# WORK INSTRUCTION
Drop the images, then output the listing exactly.

# RECORDS FOR THE TASK
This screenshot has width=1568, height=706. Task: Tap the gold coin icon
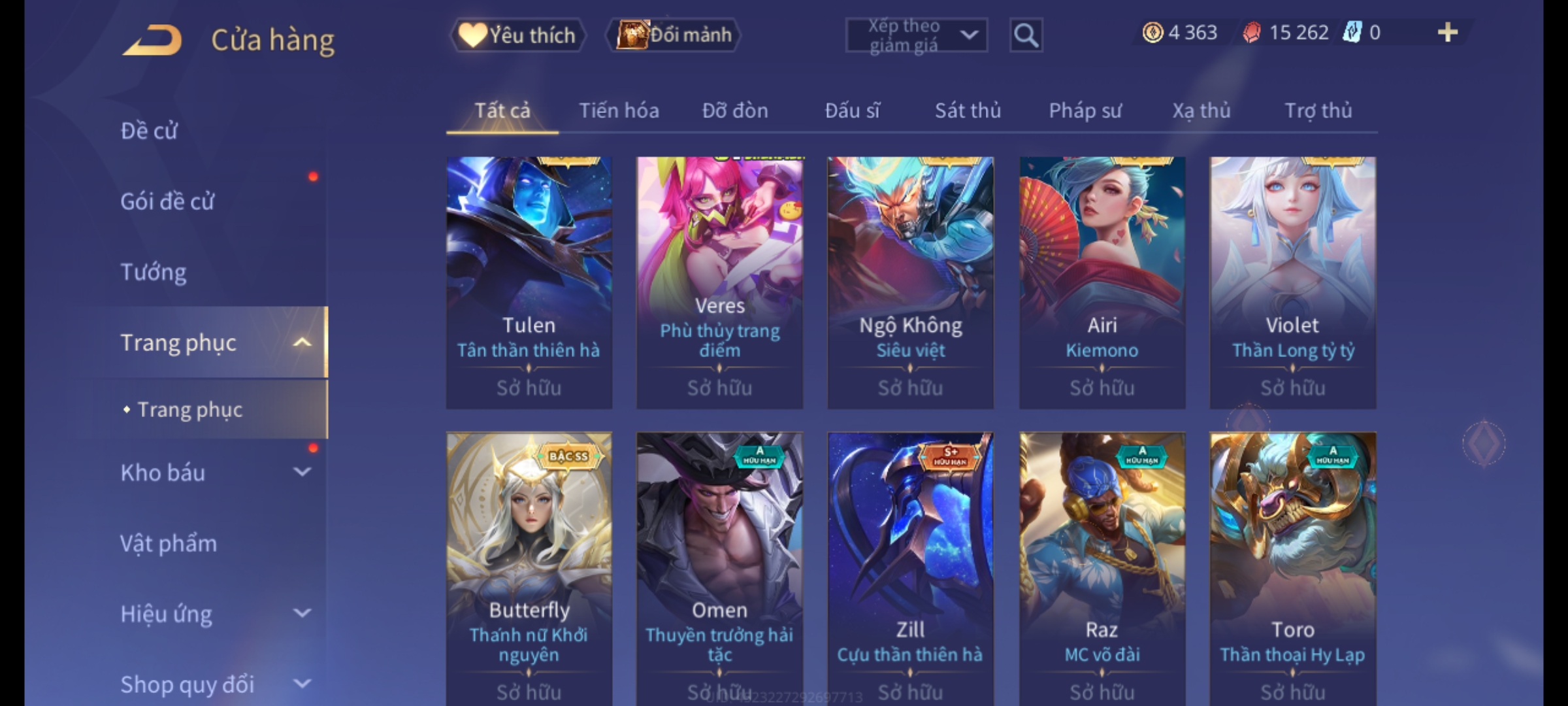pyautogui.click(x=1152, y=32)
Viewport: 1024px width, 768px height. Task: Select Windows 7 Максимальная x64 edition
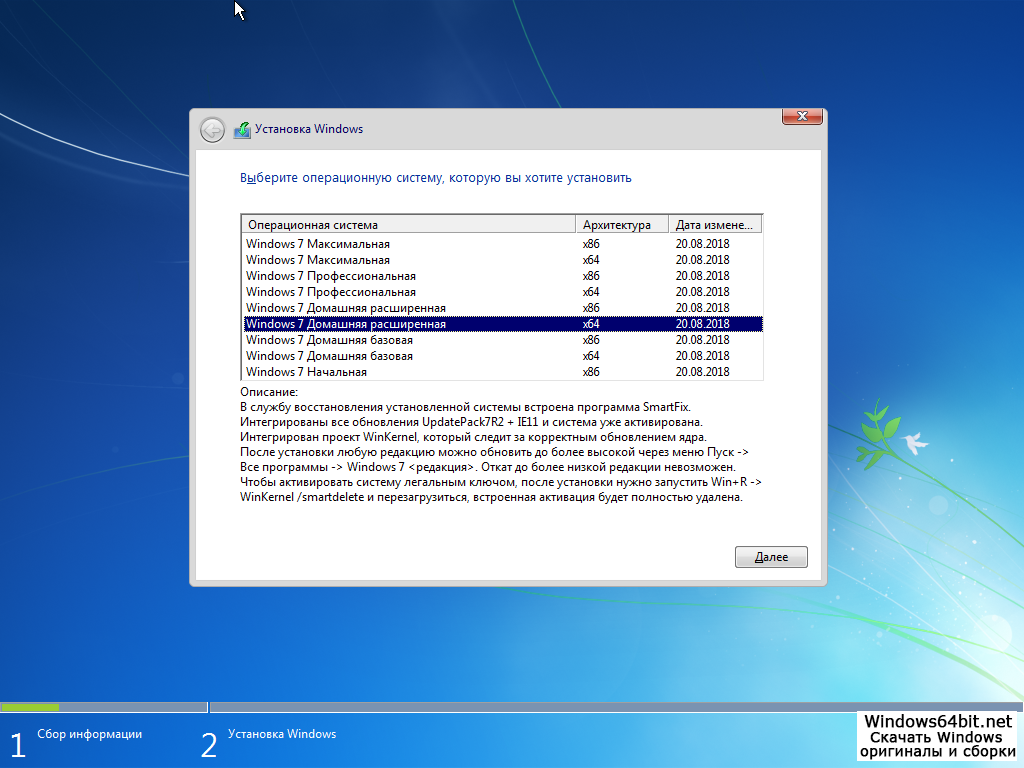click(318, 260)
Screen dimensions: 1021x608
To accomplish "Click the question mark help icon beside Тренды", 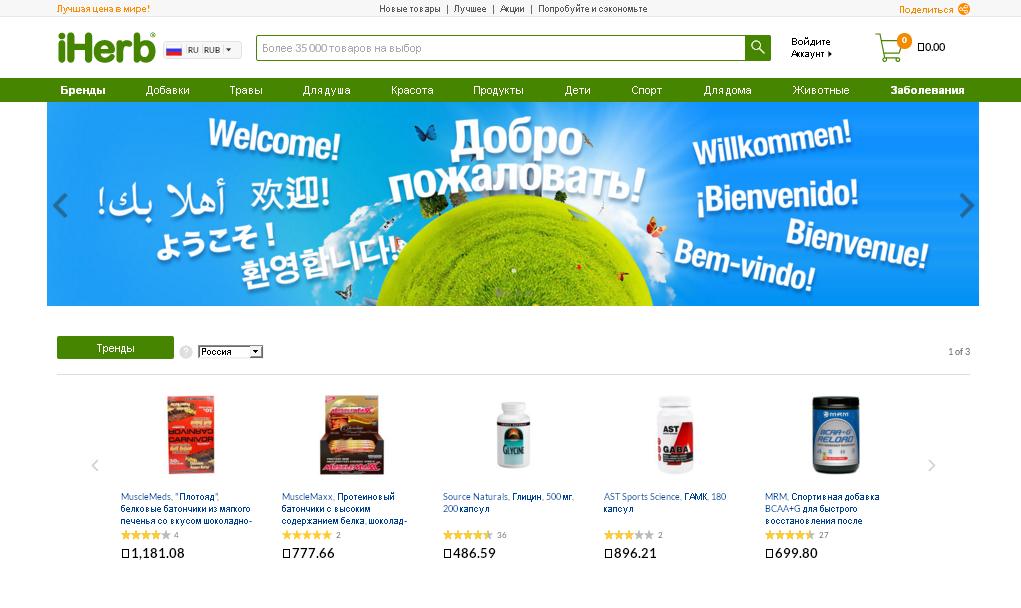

# PROBLEM SOLUTION
This screenshot has width=1568, height=706. Task: Tap the gold coin icon
pyautogui.click(x=1152, y=32)
Viewport: 1024px width, 768px height. Task: Select Windows 7 Максимальная x64 edition
click(318, 260)
Screen dimensions: 1021x608
To accomplish "Click the question mark help icon beside Тренды", 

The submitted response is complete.